**What you need to do:**
Copy the records below exactly as they are written.
━━━━━ Supplied material ━━━━━
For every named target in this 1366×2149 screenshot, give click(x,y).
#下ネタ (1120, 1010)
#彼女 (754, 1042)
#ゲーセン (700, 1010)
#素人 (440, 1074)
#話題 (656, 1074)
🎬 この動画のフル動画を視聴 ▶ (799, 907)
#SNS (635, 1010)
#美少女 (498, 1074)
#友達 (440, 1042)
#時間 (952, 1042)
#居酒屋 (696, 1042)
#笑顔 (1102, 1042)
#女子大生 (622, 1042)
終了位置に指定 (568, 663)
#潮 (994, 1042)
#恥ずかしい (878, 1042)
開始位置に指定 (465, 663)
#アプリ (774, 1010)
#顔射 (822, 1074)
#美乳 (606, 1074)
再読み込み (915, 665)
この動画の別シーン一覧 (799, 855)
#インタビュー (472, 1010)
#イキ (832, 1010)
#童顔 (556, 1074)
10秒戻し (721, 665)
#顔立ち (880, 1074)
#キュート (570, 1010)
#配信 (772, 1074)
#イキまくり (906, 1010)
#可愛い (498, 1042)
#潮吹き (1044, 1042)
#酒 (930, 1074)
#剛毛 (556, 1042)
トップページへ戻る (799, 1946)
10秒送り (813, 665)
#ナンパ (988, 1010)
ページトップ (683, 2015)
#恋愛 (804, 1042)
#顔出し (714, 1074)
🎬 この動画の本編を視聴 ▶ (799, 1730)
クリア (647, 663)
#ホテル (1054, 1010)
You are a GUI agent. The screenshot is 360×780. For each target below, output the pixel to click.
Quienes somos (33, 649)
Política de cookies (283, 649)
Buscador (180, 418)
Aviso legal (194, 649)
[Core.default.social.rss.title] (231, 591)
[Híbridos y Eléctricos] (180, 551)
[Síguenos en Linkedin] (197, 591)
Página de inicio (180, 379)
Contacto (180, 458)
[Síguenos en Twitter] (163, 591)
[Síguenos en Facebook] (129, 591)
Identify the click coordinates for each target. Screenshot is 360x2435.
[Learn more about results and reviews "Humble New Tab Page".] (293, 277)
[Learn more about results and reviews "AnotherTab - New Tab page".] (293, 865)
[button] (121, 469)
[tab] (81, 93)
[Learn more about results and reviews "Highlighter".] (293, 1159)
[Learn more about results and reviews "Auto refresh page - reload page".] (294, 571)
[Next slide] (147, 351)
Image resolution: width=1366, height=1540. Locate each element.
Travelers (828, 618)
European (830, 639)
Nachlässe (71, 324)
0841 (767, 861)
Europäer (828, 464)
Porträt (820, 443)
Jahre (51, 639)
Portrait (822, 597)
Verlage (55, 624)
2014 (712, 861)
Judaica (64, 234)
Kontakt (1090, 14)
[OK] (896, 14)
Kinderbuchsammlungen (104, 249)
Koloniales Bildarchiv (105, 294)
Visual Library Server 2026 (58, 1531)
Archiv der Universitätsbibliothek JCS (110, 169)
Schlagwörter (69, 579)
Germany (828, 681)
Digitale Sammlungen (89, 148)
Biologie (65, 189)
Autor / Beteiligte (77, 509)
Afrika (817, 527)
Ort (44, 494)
━━━━━
**Answer to the exercise:**
For every named target in this 1366×2149 screenshot, give click(x,y).
#下ネタ (1120, 1010)
#彼女 (754, 1042)
#ゲーセン (700, 1010)
#素人 (440, 1074)
#話題 (656, 1074)
🎬 この動画のフル動画を視聴 ▶ (799, 907)
#SNS (635, 1010)
#美少女 (498, 1074)
#友達 (440, 1042)
#時間 (952, 1042)
#居酒屋 (696, 1042)
#笑顔 (1102, 1042)
#女子大生 (622, 1042)
終了位置に指定 (568, 663)
#潮 (994, 1042)
#恥ずかしい (878, 1042)
開始位置に指定 (465, 663)
#アプリ (774, 1010)
#顔射 (822, 1074)
#美乳 (606, 1074)
再読み込み (915, 665)
この動画の別シーン一覧 (799, 855)
#インタビュー (472, 1010)
#イキ (832, 1010)
#童顔 (556, 1074)
10秒戻し (721, 665)
#顔立ち (880, 1074)
#キュート (570, 1010)
#配信 (772, 1074)
#イキまくり (906, 1010)
#可愛い (498, 1042)
#潮吹き (1044, 1042)
#酒 (930, 1074)
#剛毛 (556, 1042)
トップページへ戻る (799, 1946)
10秒送り (813, 665)
#ナンパ (988, 1010)
ページトップ (683, 2015)
#恋愛 (804, 1042)
#顔出し (714, 1074)
🎬 この動画の本編を視聴 ▶ (799, 1730)
クリア (647, 663)
#ホテル (1054, 1010)
You are a GUI agent. The screenshot is 360×780. For each target below, output the pixel to click.
Quienes somos (33, 649)
Política de cookies (283, 649)
Buscador (180, 418)
Aviso legal (194, 649)
[Core.default.social.rss.title] (231, 591)
[Híbridos y Eléctricos] (180, 551)
[Síguenos en Linkedin] (197, 591)
Página de inicio (180, 379)
Contacto (180, 458)
[Síguenos en Twitter] (163, 591)
[Síguenos en Facebook] (129, 591)
Identify the click coordinates for each target. Screenshot is 360x2435.
[Learn more about results and reviews "Humble New Tab Page".] (293, 277)
[Learn more about results and reviews "AnotherTab - New Tab page".] (293, 865)
[button] (121, 469)
[tab] (81, 93)
[Learn more about results and reviews "Highlighter".] (293, 1159)
[Learn more about results and reviews "Auto refresh page - reload page".] (294, 571)
[Next slide] (147, 351)
Image resolution: width=1366, height=1540. Locate each element.
Travelers (828, 618)
European (830, 639)
Nachlässe (71, 324)
0841 (767, 861)
Europäer (828, 464)
Porträt (820, 443)
Jahre (51, 639)
Portrait (822, 597)
Verlage (55, 624)
2014 (712, 861)
Judaica (64, 234)
Kontakt (1090, 14)
[OK] (896, 14)
Kinderbuchsammlungen (104, 249)
Koloniales Bildarchiv (105, 294)
Visual Library Server 2026 (58, 1531)
Archiv der Universitätsbibliothek JCS (110, 169)
Schlagwörter (69, 579)
Germany (828, 681)
Digitale Sammlungen (89, 148)
Biologie (65, 189)
Autor / Beteiligte (77, 509)
Afrika (817, 527)
Ort (44, 494)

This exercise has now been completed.